— Ладно, — Севз остановил нового приверженца, — верность докажешь делом.
— А ты, воин, — вновь обратился Севз к Стропу, — сядь и подкрепись пищей. Может быть, и переменишь решение.
— Нет, водитель бунтовщиков, воины решают один раз. А вот нагрузить ладью перед отплытием в мир теней — другое дело! — Строп опустился на сиденье и вонзил зубы в сочную оленью лопатку.
— Клянусь громами, мне нравится этот упрямец! Как бы наградить его?
— Можем заколоть его сами, — предложила Гезд. — Смерть от руки вождей — знак уважения.
— Нет, — сказал Севз. — Давайте отпустим его. Пусть отвезет наместнику Анжиера мой приказ отказаться от Хроана и присягнуть мне — законному царю Срединной.
Вожди заспорили.
— Помолчите! — вдруг крикнула Гезд и медленно, словно проверяя себя, произнесла: — Можем ли мы убить его? Ведь он ест с нами!
Повисла растерянная тишина. В горячности они чуть не переступили древний обычай, что навлекло бы на всех позор и великие беды.
— Пусть уходит, — прервала молчание Хамма.
— Зализывай раны! — широко улыбнулся Стропу Айд. — В бою встретимся.
— И скажи своим родичам, которые считают нас зверьем, что мы живем по законам людей, — добавила Гезд.
— Так хорошо угадывать будущее по свежему сердцу вождя! — вздохнула Даметра.
На зов Севза вошел Гонд — военный вождь при Матери гиев.
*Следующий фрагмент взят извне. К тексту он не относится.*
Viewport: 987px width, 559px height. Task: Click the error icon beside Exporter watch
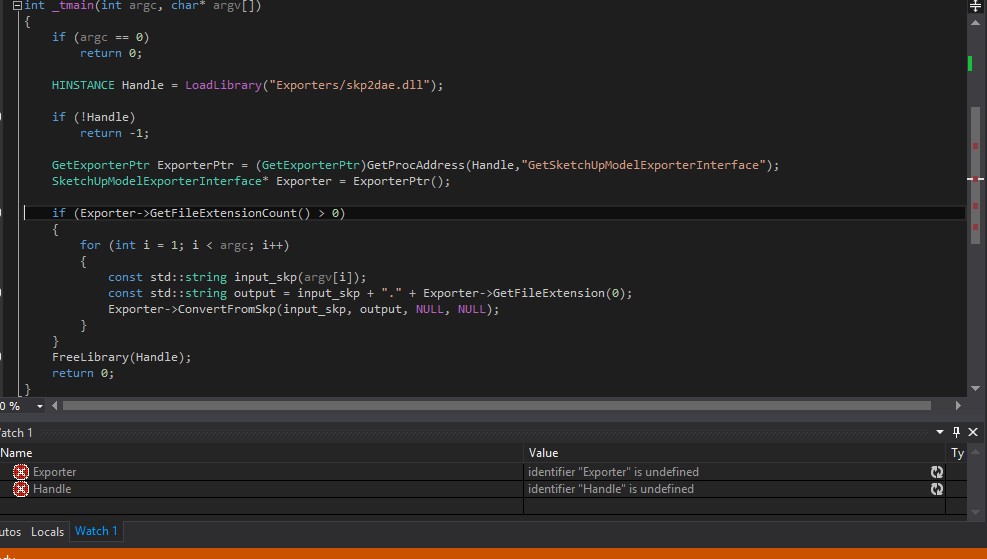(x=21, y=472)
Его лицо и грудь под распахнутой курткой пересекали боевые шрамы; прямые волосы были перетянуты ремешком с нанизанными медвежьими клыками. Суровость смягчал внимательный взгляд серых глаз из-под бровей, широких и светлых, как метелки тростника.
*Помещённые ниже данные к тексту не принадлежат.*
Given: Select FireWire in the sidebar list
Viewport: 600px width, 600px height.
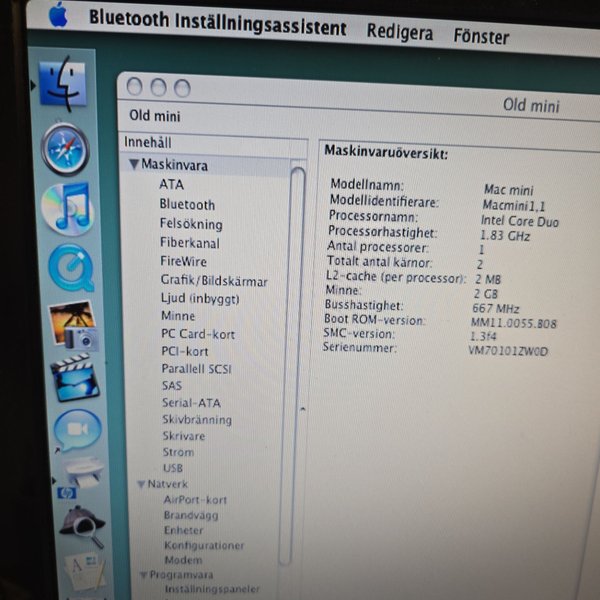Looking at the screenshot, I should pos(183,261).
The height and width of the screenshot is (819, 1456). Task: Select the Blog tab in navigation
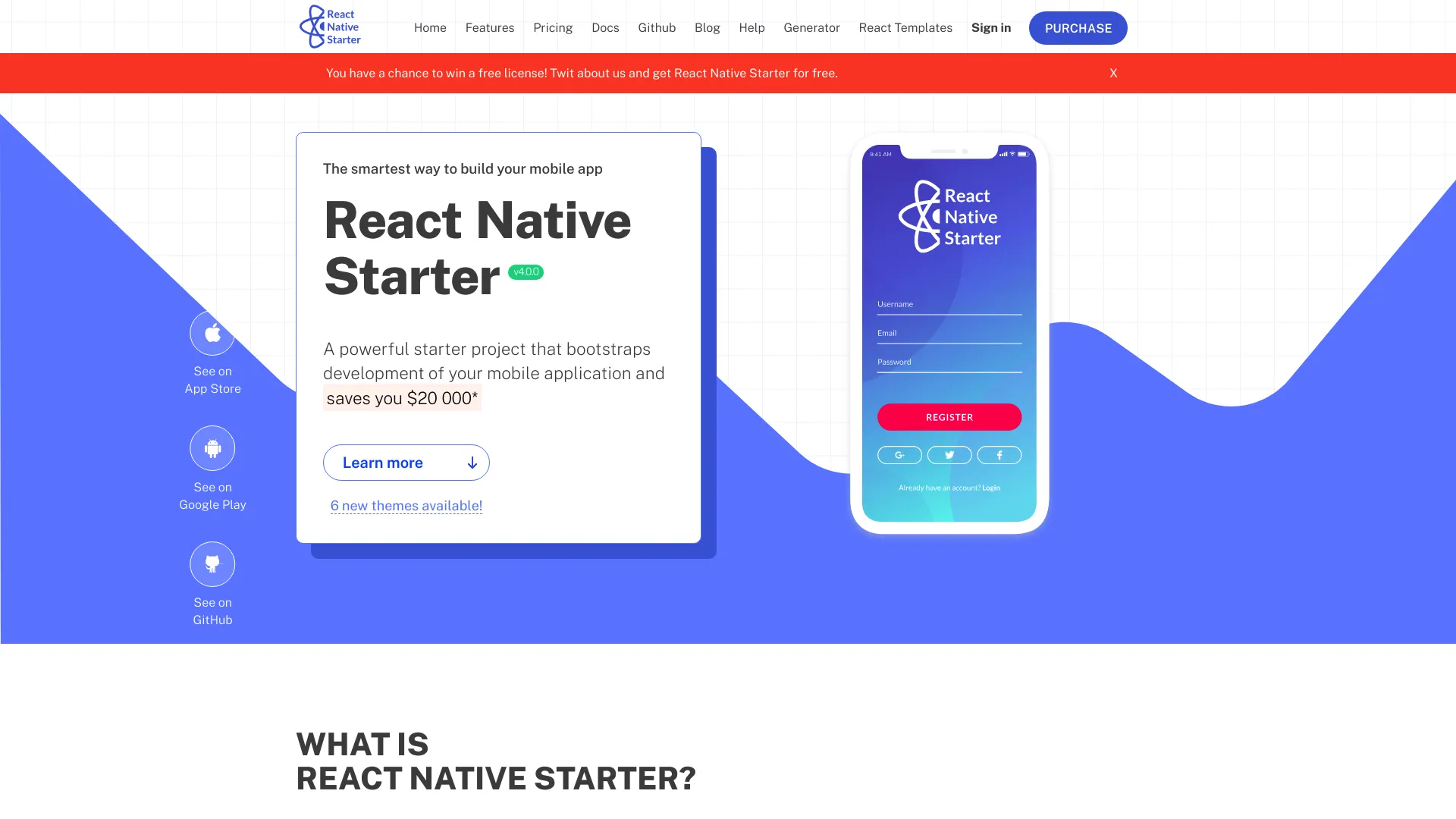coord(707,27)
— Снаряди этого воина в путь, — сказал Севз. — Он повезет мое письмо в Анжиер.
Большинство уцелевших атлантов вошли в войско Севза, остальные были подарены роду Куропатки. Оз отдали и четыре оставшихся корабля, из которых можно было получить много хорошего дерева. К войску примкнули освобожденные рабы — гребцы и десяток западных гиев, из тех, которых Аргол несколько дней назад забрал из рода Козерога. Прочие Козероги тут же двинулись к родному стойбищу.
После полудня дети Оз, кроме тех, кто не мог двигаться от ран, собрались на погребение родичей.
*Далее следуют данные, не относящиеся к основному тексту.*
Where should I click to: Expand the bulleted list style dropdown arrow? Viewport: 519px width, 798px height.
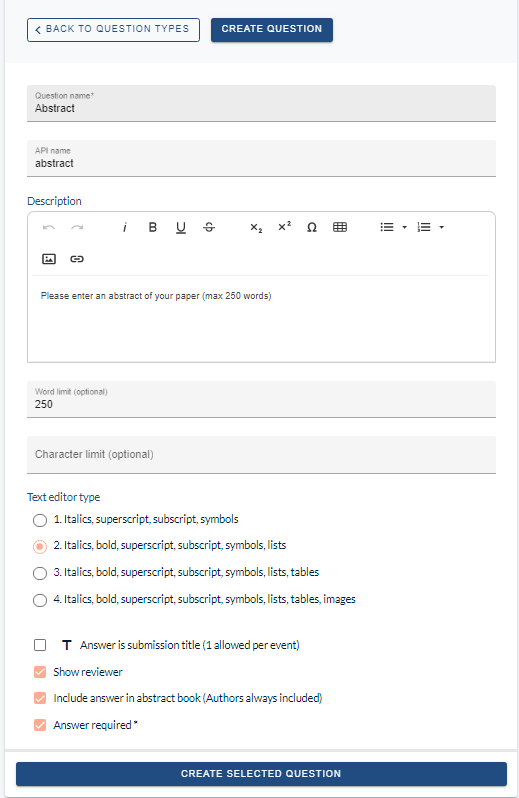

Ор остался на стоянке с ранеными и детьми. Было горько, словно торопясь впился зубами в пойманную рыбу, и вместо солоноватой крови во рту разливается желчь. И прежде бывало обидно, когда мужчины не брали его на охоту, юноши не принимали в игры, девушки проходили не хихикая и не оглядываясь.
Стыдясь есть пищу, добытую другими, Ор охотился один. Это заостряло пытливость, учило полагаться на собственную смекалку, а не только на опыт предков. Громоздкий свод родовых правил и запретов имел над ним меньше власти, чем над юношей, прошедшим Испытание. Но что бы Ор ни дал, чтобы быть как все! Увы, духи упорно противились этому. Вот и теперь, когда род обескровлен и должен бежать из родных мест от мести узкоглазых, желанный час опять откладывается — может быть, на годы.